My next wish is for an aquisitions editor who sees the vast writing talent I possess.

Whoops, back that up. First, I should wish for that vast writing talent. Then I could produce a Heartbreaking Work of Staggering Genius, as Mr. Ingermanson is fond of saying.

Gina Holmes said...

Amen to number one!

My selfish Christmas wish?

A book contract of course! (and maybe an endorsement from Frank Peretti, Ted Dekker and BC!)

Bonnie Calhoun said...

I agree on the CD/DVD wrapper thing, but I have a husband who is a pro at it 'cause he opens a lot of video games.

I only have two wishes:

#1 To have a closer relationship with the Lord.

#2 To produce multiple books that are good enough to go to the fifth and sixth printings like Brandilyn's! :-)

Dineen A. Miller said...

Oh, I like the ones about teenagers. My oldest is about to turn 16. I swear she was just born!

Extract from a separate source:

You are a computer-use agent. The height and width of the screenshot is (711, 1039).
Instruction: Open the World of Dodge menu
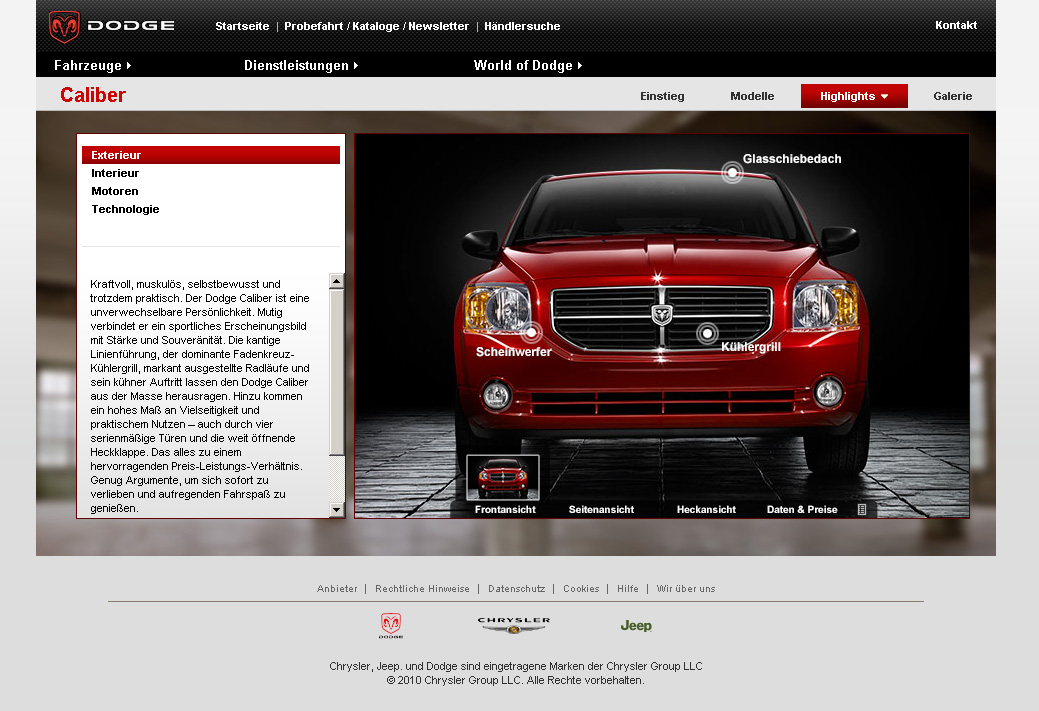(527, 65)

My list? Hmm, book contract would be nice. Mostly, I wish my mom were coming this year. I miss her tons.

Pammer said...

You can open those pesky little things.....if you have a doctorate in Quantum Physics! I abhor those things. I give them to my kids to open cause goodness knows, teenage boys can tear up anything! And if it has to do with anything electronic, they got it under control!

On my list, is the masterpiece you mentioned. :0)
I would like one of the those love to clean my house genes.
One of the new inventions that automatically sorts, washes, dries, folds, and puts away my laundry (which reproduces while I sleep, I just know it does.)
And if there is anything such as a stress free, pain free day, I'd like one of those too.

As for everyone else, have a great and productive (you too Brandilyn) weekend. I intend to write my socks off. :0)

Hugs!

C.J. Darlington said...

1. A Starbucks within walking distance of my house.

2. An extra 5 hours in the day for pleasure reading.

3. To have the innate ability to translate the movie in my mind onto the page in exact detail so anyone reading it will have the same picture in theirs.

4. To be able to erase my memory so I can read my writing as if it was someone else's.

Becky said...

Fun Christmas List:

1. Inside info on just what is happening (in which drawer/pile/desk/trash bin) with the proposals/manuscripts I sent out.

2. New dentless kitchen cabinets (I pick up the habits of people I hang around, even virtually! ; )

3. The ability to write my first draft and have it read like a final draft. (Hahah--really a dream list!)

4. A writing voice that every editor, no matter what he was looking for, thinks is fresh and vibrant. (Hoo-hoo--this is FUN! I'm starting to get on a roll here).

5. Picketers at every Christian book store with signs reading "MORE FANTASY."

6. A new desk chair that will not let me up until I have completed the day's word count.

7. A clock that stops while I write (it feels like no time passes at all--seems very unfair that it does when I don't know it's happening. Hahah)

8. The latest computer technology at no increased cost and with no learning curve. (Now you can see--I really am a fantasy writer. Heh heh heh).

Guess I'll stop there--other thoughts are getting all serious.

Stay warm, y'all.

Becky

Gina said...

Top of my list is to clone myself so I can give my full attention to all four of my kids while homeschooling and be able to write for eight hours a day and to have a quiet time that lasts longer than five minutes and cook dinner instead of throwing together leftovers and get the laundry finished and exercise daily and have time to catch a good movie, read a great book, have a social life and spend hours on the computer reading blogs.

Taking a breath now. Am I ranting?

Oh, and one more clone to open those plastic covered CD's.

Jenny said...

Okay, I'm reving the engine ... Here goes!
I wish I could make enough money writing so I could quit teaching and then just be able to volunteer in class to get my kid fix and then walk away back to my top of the line computer and all the stories in my head would just come out in coherent yet literary pieces of the exact word count and style needed to keep me able to stay home and write allowing me to go to school as a volunteer when I need a kid fix and...
You get the idea.
Five more days until Christmas break. Just five. I can do five. I can, I really, really, can. Can't I?